Getting Stomped by Little Gnome Feet

Well, I gave it the old college try and tried to create an up-to-date Mono development environment on top of my aging Fedora 14 installation. I should have know better, considering how many times in the past I've beaten myself bloody with some specific feature of Linux.

It all started innocently enough. I cloned a copy of Mono from their git repository and built it without any issues. I wrote a number of increasingly complex C# applications to test the compiler and runtime. No problems were encountered. But I noticed I couldn't compile or run any GUI applications. Complimenting that was a lack of MonoDevelop 3, the Mono/C# development IDE. When I started to dig into how to build and run that particular tool, I ran into problems.

Fedora 14, released November 2010, is running Gnome 2.32. Fedora 14 is the last Fedora release to run Gnome 2. Fedora moved to Gnome 3 starting with version 15, and that's one important reason why I stayed with Fedora 14 and continue to stay with Fedora 14. The other important reason is that absolutely everything works on the Dell D630. Everything, from wireless networking to graphics to sleep mode when the notebook is closed back to full operation when it's opened again works and works flawlessly. I've thought about backing up all my work and moving to another version of Fedora, or even a different distribution, but the idea of changing out and hassling with what gets broken doesn't appeal to me. As well as hassling with Gnome 3 (although there's Cinnamon which I like.)

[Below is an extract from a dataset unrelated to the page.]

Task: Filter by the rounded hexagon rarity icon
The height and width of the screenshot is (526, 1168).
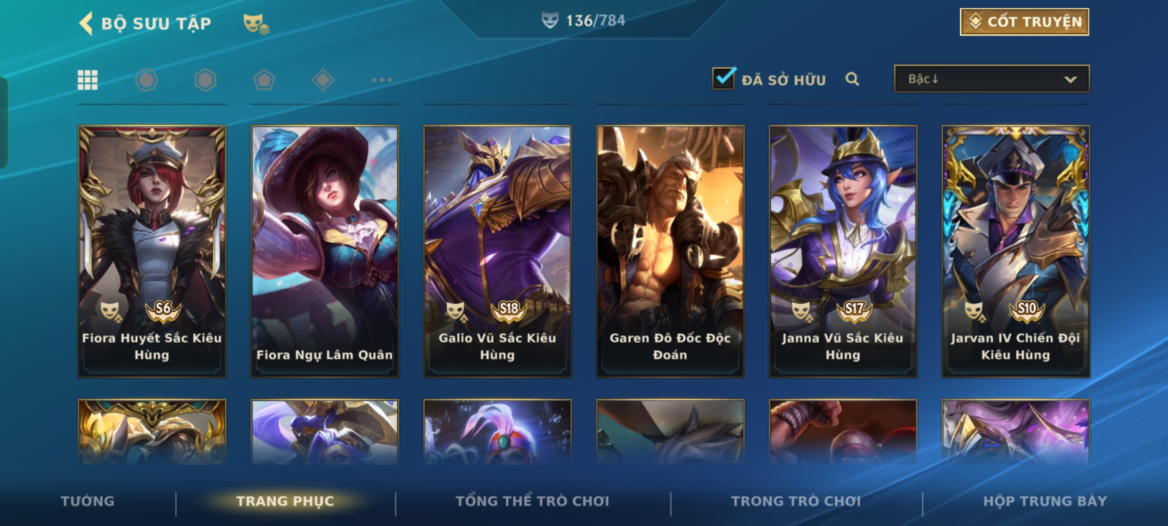Action: pyautogui.click(x=146, y=80)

But staying with an aging distribution has its problems. With very few notable exceptions such as Google Chrome and Oracle Java, everything pretty much stays locked in place version-wise. That means if you want to run with the latest version of anything important you're pretty much left behind if you stay with a given release. When I wanted to step up to a full Mono 2.11 release with all the GUI bells and whistles, such as the latest MonoDevelop 3, it also requires that you step up to supporting libraries, such as Gtk# 2.0 and all of its dependencies with GObject, Mono Addins, etc, etc, etc. What finally stopped me from chasing down the rabbit hole was GObject's dependency on glib 2.29.7 or later. Gnome 2.32 supplies 2.26.0.

One other complaint I have from all of this is how stale a lot of the Mono site has become. A lot of the pages still point to tarballs that used to be hosted via Novell, and many of the pages that talk about getting source talk about Subversion. Mono migrated to git (and github) back in July 2010, as did most, if not all, of the supporting projects. After two years I would have thought the Mono site would have been brought up to date. I eventually found everything I was looking for on github and cloned all the projects I wanted to work with, but things might have gone a bit faster if all the site pages were current. And that's a shame, as pulling down the sources and then building the project are dead simple to do. Working with source projects, at least Mono, is the most approachable I think I've ever seen it, showing a lot of quality effort at the project level. That level of quality needs to flow back through the complete "official" Mono site.

In any event I think I've mapped a course of action to follow for the Dell. I'm buying a new 320GB 7200 RPM drive to go into the D630, and an external USB 2.0 case to hold the older 120GB drive. The plan is to install the new drive, install a new up-to-date distribution that supports the absolute latest Mono and supporting environment, plug the old drive back in via USB and then copy off all my projects and files I've collected under Fedora 14 over the last year-and-a-half. Worse case I'll just re-install Fedora 14 (I do need extra disk space and 7200 RPM would make things a bit snappier). I run this notebook with full disk encryption, so getting the latest kernel and encryption might also make things a bit snappier as well.